Otizmin tanımını hatırlamak gerekirse: sosyal etkileşim ve iletişim problemleri, sınırlı ilgi alanları ve yineleyen davranışlar ile kendini gösteren bir yaygın gelişimsel bozukluktur. Birde Atypical kelimesinin karşılığına bakalım: alışılmamış, tipik olmayan. Spoiler içeren bir sahneden bahsetmek istiyorum çünkü bence en iyi sahne ödülünü kapabilir. Sam, gürültülü ortamlardan rahatsız olmaktadır bu yüzden büyükçe ve ses izolasyonu sağlayan bir kulaklıkla gezmektedir çoğu yerde. Mezuniyet gecesinde düzenlenecek partiye sırf gürültüden rahatsız olacağı için katılmak istemez. Sam'in o partiye katılabilmesi için uygulanan fikir şuydu: Mezuniyet gecesinde salonda herkes bluetooth kulaklık takacak ve ortamda hiç bir gürültü olmayacak. Sessiz Dans Gecesi olarak uygulanan plan insani duyguların şaha kalktığı anlardan biriydi.

Her ne kadar otizmli Sam'in hayat hikayesi olarak tanımlansa da bu dizide Sam sıradan bir karakter kadar göze sokulmadan ama tadını da vererek varlığını sürdürürken, ilk sezondan sonra kız kardeşinin okul ve aşk sorunları daha ön plana çıkartılmış gibi geldi bana. Ayrıca anne ve babasının evliliklerini bir şekilde düzene sokma gayreti de önemli bir yer kaplıyor. Bana kalırsa ortalaması 30 dakika olan bir dizi için rol paylaşımı gayet adil olmuş diyebilirim.

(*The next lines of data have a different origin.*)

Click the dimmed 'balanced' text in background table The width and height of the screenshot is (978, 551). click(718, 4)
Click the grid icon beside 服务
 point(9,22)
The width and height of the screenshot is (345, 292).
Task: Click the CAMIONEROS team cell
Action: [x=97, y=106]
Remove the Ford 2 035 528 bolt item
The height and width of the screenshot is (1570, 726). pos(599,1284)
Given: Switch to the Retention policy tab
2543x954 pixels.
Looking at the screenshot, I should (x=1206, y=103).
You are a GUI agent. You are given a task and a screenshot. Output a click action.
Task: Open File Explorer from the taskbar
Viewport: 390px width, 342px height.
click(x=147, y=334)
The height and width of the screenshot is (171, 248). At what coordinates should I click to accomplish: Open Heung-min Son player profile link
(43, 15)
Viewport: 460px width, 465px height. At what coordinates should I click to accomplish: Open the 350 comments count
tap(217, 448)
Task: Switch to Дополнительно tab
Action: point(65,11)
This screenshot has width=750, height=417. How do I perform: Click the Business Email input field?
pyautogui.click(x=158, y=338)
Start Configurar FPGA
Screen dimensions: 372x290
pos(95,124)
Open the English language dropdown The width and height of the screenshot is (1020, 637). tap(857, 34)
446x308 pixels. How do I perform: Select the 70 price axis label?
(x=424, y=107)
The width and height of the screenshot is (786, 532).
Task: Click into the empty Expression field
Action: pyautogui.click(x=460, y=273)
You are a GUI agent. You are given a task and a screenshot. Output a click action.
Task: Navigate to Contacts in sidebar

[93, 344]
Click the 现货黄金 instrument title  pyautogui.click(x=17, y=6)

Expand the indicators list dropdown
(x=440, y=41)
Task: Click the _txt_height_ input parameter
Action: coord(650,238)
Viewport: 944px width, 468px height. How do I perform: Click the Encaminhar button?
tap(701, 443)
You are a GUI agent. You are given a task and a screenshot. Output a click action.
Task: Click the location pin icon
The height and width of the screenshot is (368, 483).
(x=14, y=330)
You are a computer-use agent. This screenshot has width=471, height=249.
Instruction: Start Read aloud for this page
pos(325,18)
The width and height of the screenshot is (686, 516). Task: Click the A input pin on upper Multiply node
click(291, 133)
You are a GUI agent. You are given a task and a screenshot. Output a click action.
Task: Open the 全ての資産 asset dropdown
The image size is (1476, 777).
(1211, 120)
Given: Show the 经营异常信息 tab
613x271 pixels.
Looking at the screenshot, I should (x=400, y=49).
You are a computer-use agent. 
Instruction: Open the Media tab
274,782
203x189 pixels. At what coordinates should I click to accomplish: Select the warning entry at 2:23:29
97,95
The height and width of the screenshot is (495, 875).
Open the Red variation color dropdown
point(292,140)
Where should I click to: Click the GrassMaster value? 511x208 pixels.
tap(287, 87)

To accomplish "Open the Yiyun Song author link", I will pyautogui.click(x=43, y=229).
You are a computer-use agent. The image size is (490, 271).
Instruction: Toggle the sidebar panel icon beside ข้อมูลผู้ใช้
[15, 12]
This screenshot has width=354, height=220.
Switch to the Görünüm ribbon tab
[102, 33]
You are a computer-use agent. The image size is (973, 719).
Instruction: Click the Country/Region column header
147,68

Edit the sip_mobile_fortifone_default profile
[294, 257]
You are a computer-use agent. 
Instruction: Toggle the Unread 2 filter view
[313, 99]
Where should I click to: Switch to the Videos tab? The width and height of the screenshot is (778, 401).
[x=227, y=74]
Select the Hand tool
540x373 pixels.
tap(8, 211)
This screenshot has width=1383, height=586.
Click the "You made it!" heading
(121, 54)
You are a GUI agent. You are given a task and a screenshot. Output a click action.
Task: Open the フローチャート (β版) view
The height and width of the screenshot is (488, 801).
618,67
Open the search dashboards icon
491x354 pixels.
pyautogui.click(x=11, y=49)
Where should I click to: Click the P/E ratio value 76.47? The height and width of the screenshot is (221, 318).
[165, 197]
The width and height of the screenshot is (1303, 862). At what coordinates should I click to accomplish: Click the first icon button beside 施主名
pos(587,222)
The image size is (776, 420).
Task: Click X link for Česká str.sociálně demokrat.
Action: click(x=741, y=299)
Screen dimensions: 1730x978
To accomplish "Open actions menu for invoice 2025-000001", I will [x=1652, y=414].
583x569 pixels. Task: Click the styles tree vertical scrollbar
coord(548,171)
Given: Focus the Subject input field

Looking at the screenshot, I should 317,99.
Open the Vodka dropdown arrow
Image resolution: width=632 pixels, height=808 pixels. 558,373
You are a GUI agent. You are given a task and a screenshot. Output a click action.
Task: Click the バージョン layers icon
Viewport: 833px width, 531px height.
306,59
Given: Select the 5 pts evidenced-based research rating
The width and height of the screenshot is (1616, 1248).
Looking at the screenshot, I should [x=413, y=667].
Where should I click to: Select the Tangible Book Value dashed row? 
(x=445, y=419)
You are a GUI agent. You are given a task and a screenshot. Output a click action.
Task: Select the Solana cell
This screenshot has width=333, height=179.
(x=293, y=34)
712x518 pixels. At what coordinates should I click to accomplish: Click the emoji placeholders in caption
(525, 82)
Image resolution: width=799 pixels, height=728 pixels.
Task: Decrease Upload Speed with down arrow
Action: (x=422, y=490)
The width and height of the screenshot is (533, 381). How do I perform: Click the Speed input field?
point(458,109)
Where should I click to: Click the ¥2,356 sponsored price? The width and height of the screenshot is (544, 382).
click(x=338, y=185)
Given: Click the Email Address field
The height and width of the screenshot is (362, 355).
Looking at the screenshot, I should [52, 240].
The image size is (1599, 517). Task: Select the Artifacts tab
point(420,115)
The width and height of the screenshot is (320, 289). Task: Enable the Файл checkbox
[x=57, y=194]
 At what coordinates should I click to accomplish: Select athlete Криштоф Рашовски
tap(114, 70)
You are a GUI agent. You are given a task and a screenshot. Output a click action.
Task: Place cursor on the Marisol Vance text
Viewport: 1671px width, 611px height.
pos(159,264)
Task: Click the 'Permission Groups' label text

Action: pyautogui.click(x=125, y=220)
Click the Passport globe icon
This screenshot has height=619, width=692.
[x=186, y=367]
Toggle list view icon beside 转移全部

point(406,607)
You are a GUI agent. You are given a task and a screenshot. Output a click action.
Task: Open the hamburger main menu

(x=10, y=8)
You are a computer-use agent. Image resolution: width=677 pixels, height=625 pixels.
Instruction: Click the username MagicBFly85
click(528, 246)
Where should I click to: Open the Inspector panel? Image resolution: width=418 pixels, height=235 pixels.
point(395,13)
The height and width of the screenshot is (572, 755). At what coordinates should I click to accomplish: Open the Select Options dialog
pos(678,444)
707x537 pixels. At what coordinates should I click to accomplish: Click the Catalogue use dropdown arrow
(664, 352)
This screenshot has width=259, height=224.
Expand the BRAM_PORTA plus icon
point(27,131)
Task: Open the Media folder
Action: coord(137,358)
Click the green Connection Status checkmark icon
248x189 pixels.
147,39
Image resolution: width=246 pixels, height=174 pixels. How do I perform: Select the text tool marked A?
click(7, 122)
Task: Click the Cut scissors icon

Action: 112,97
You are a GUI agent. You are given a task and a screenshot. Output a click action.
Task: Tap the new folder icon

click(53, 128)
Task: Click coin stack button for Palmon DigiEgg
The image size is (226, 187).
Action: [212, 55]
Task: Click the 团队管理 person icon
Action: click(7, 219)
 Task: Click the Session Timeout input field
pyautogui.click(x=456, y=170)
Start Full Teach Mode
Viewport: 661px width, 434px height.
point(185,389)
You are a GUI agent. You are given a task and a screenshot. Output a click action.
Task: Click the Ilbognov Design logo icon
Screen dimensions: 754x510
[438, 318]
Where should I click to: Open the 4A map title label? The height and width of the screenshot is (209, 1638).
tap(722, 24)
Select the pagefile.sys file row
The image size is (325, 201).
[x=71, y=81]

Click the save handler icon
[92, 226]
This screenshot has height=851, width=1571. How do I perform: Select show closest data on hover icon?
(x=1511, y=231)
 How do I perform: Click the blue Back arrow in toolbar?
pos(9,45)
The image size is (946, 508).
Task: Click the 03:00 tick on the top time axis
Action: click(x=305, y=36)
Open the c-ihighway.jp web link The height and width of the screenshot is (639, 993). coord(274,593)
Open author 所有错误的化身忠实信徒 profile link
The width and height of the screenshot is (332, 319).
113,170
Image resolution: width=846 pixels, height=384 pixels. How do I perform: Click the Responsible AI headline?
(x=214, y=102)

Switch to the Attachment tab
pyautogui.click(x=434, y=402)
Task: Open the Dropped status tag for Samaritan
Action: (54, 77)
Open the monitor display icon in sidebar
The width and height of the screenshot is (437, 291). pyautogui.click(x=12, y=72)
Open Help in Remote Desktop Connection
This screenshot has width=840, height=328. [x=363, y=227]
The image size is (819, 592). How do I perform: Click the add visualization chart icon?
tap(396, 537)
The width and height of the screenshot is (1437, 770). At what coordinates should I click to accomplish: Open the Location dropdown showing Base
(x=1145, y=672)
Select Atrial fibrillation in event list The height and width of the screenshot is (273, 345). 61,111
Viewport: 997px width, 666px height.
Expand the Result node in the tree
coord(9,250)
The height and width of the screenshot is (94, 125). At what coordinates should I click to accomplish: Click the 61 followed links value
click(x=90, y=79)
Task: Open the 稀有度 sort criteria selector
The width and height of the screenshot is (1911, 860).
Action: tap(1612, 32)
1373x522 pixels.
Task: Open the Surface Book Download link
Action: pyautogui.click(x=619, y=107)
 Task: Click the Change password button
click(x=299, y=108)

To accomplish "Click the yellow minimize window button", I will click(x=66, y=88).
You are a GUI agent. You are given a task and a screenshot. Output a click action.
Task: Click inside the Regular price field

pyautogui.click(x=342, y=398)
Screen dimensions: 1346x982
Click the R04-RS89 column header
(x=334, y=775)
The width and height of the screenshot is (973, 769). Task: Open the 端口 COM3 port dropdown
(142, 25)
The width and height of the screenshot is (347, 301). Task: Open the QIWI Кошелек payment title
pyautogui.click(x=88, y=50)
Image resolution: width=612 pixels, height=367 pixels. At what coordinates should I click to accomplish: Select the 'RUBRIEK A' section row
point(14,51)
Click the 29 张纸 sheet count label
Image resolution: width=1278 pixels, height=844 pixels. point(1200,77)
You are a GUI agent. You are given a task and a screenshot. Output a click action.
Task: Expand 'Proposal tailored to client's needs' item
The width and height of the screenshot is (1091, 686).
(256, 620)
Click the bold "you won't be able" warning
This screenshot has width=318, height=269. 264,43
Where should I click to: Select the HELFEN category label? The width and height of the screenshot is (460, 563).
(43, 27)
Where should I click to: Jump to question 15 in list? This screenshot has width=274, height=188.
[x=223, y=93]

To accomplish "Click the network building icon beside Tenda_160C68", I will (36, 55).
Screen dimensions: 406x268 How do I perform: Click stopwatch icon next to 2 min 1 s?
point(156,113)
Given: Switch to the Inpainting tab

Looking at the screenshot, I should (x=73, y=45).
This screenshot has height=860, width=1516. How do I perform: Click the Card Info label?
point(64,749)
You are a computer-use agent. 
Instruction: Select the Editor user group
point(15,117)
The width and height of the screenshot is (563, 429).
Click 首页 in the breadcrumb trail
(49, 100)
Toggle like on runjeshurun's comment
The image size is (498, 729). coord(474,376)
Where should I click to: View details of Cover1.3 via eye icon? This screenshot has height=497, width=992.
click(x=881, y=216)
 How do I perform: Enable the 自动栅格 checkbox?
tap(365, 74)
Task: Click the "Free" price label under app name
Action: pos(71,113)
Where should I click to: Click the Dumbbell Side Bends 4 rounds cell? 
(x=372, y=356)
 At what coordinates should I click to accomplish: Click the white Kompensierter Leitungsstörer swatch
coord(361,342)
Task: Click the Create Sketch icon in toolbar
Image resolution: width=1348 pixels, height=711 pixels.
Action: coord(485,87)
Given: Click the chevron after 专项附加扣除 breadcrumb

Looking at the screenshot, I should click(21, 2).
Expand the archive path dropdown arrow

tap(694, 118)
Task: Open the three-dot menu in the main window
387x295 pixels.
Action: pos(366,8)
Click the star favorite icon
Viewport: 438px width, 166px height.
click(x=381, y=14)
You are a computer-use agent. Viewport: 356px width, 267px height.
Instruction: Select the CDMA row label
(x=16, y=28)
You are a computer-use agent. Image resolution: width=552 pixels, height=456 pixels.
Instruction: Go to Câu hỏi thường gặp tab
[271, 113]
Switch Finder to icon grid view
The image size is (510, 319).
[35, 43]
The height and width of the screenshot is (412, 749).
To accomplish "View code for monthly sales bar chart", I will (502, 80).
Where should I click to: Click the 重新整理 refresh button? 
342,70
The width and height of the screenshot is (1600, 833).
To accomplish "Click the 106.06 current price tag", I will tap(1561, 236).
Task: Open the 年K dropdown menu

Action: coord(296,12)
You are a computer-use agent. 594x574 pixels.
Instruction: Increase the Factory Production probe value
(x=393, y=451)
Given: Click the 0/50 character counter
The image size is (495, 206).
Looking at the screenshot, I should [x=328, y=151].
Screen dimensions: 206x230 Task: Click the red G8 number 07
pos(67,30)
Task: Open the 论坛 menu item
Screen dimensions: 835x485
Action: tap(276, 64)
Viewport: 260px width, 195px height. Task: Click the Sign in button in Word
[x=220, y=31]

Özel eğitimcilerin izleme listelerine girebilecek bir dizi olabilir. Benim ilk aklıma gelenler arasında "My Name is Khan", "Temple Grandin" geliyor. Bu filmleri tekrar tekrar izlerim. Şu sıralar Türkiye'de de sanırım ilk otizmli başrol oyuncusu olan dizi Mucize Doktor'u unutmamak lazım. Her ne kadar Kore'den Amerika'ya oradan da Türkiye'ye kadar uzanan bir kurgu olsa da, Türkiye adına önemli bir gelişme olarak adlandırabilirim. Mucize Doktor dizisi ilk bölümleriyle bizi ekranlara bağlasa da, uzun ve kendini tekrarlayan sahnelerin çoğalmasıyla ayağının taşa takılma ihtimali yüksek görünüyor. Fakat her şeye rağmen beğenilerek izlenmesinin devam etmesini umuyorum.

Netflix dizilerinde son zamanlarda sıkça haber olan ve eleştirilere maruz kaldığı bir takım olaylar var. Bunların en başında eşcinsel ilişkilerin sıkça gösterilmesi ve hemen hemen her dizide yer verilmesiydi. Endişe etmeyiniz Atypical'de bu konudan nasibini alanlar arasında yerini kaptı. Casey ve Izzy arasında geçenler ve hatta Evan'ın gayriihtiyari olarak içinde bulunduğu duruma ne kadar ihtiyaç vardı sanırım tartışılır.

İlk 3 sezonuyla beğenileri toplayan bu samimi dizinin müzikleri de kendini öne çıkarıyor. Wrecking Ball'ın çaldığı sahneyi unutamayacağım.

-Dördüncü sezon yayınlandığında ben yine bu yazının altına devam edeceğim.